2.The computing device of claim 1, wherein the instructions are further executable to, based on the location of the first slicing volume, cease displaying the portion of the holographic object.

3.The computing device of claim 1, wherein the instructions are further executable to: display a third affordance for manipulating the first slicing volume; and prior to displaying the first slicing volume, in response to third depth image data indicating that the user is grasping the first affordance and the third affordance, display an initial slicing plane within the holographic volume.

4.The computing device of claim 3, wherein the instructions are further executable to: detect user manipulation of the first affordance and the third affordance; and in response to detecting the user manipulation, display the first slicing volume and cease displaying the initial slicing plane.

5.The computing device of claim 4, wherein the instructions are further executable to: receive, from the sensor, fourth depth image data indicating that the user is performing a release gesture with the first affordance and with the third affordance; and in response to detecting the release gesture, freeze a state of display of the holographic volume, the first occluded holographic object, and the second occluded holographic object.

6.The computing device of claim 5, wherein the instructions are further executable to, in response to detecting the release gesture, cease displaying the first slicing volume.

7.The computing device of claim 3, wherein the second affordance is displayed between the first affordance and the third affordance.

> _ACTIVITY LIST_:
**a)** In the patent claims, where is the second affordance displayed?
**b)** Reproduce the passage of the patent claims that begins with the words containing "5.The computing device" and ends with "the third affordance.".

> _DATASET EXCERPT_:

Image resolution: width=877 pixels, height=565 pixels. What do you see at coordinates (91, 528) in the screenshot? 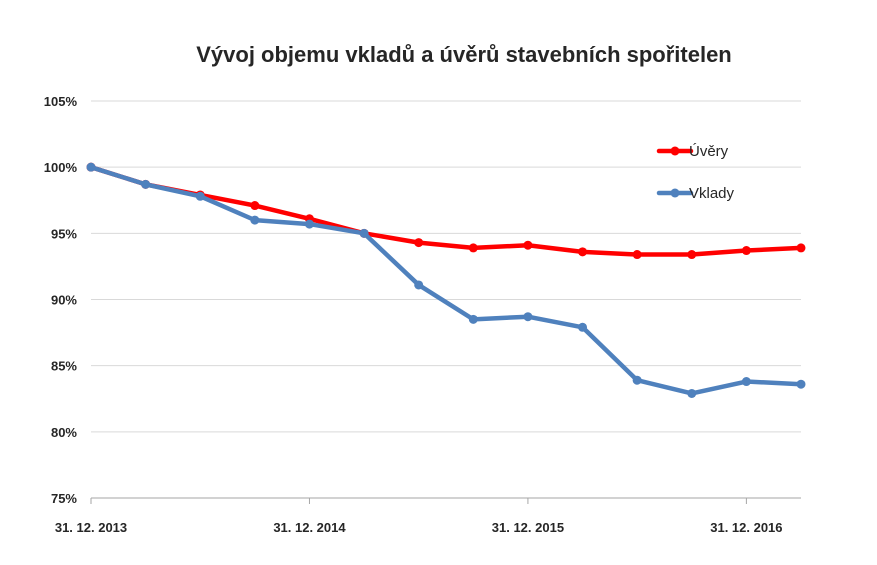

> _PER-TASK OUTPUTS_:
**a)** Between the first affordance and the third affordance.

**b)**
5.The computing device of claim 4, wherein the instructions are further executable to: receive, from the sensor, fourth depth image data indicating that the user is performing a release gesture with the first affordance and with the third affordance; and in response to detecting the release gesture, freeze a state of display of the holographic volume, the first occluded holographic object, and the second occluded holographic object.

6.The computing device of claim 5, wherein the instructions are further executable to, in response to detecting the release gesture, cease displaying the first slicing volume.

7.The computing device of claim 3, wherein the second affordance is displayed between the first affordance and the third affordance.